— Text for analysis —

▼▼▼

The Dim Totalitarian Mind
California State Senator Ricardo Lara introduced a law designed to force religious colleges to practice official sexual ideology. Martin Castro, chairman of the U. S. Civil Rights Commission, declared that “religious liberty” was a code phrase for “Christian supremacy” and “intolerance.” Civil Rights commissions in Massachusetts and Iowa have asserted control over church meetings.
Christians in my tradition are used to surveillance. In the late-1800s we were immigrants who fled state church harassment. Government “pastors” were sacerdotal bureaucrats who policed meetings they didn’t approve — such as home Bible studies. So we’re familiar with sermon subpoenas, official slander, and legal blackmail.
The new secular state church in the U.S. enforces a theological principle about the nature of worship.
Our shepherds admit that we have “freedom of worship.” We can go to church, synagogue, or mosque — “private” spaces in which we can preach, pray, and practice as we see fit. But everywhere else is “public” space. All schools, businesses, non-profit enterprises, media, and even church meetings “soliciting” public attendance must endorse the approved sexual ideology.
The secular state pastors insist that worship is “private.” They want this teaching to have the force of law, and they pretend that it is not theological.
The Protestant Reformation taught that every aspect of life is involved in the worship of Jesus Christ — not just church and family, but business, civic conduct, and public speech. The New Testament directs us to do everything in Christ’s name, “in word or deed” (Colossians 3.17). It is hypocrisy to give God lip service at church and ignore him in the rest of our lives. That is why we start schools, adoption agencies, hospitals, counseling centers, rescue missions, and pregnancy clinics.
Religious liberty creates a space where people of all creeds, not just Protestants, can integrate their beliefs with their way of life. This is why we don’t fine women who wear burkinis.
These principles are taught in basic history, political philosophy, sociology, and literature classes. The state shepherds need not have read John Milton’s Areopagitica to have encountered these routine ideas— though Milton would do them some good. They only need intellectual honesty.
Once more, we are looking into the dim little rooms of the totalitarian mind, furnished only with jargon, mendacity, and cowardice.

▲▲▲

— Provided material —
▼▼▼

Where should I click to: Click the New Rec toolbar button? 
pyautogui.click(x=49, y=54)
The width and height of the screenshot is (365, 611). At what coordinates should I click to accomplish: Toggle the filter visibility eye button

▲▲▲

— Complete the following —
(a) In the essay on religious liberty, what did Martin Castro say "religious liberty" was a code phrase for?
(b) List every kind of institution that, according to the essay on religious liberty, "we start."
(c) According to the essay on religious liberty, why do Christians in the author's tradition start such institutions?
You can ignore the listing entirely.

— Answer section —
(a) He said it was a code phrase for "Christian supremacy" and "intolerance."

(b) Schools, adoption agencies, hospitals, counseling centers, rescue missions, and pregnancy clinics.

(c) The Protestant Reformation taught that worship of Jesus Christ involves every part of life, including business, civic conduct, and public speech, not only church and family. The New Testament says to do everything in Christ's name, so honoring God only at church while ignoring him elsewhere would be hypocrisy.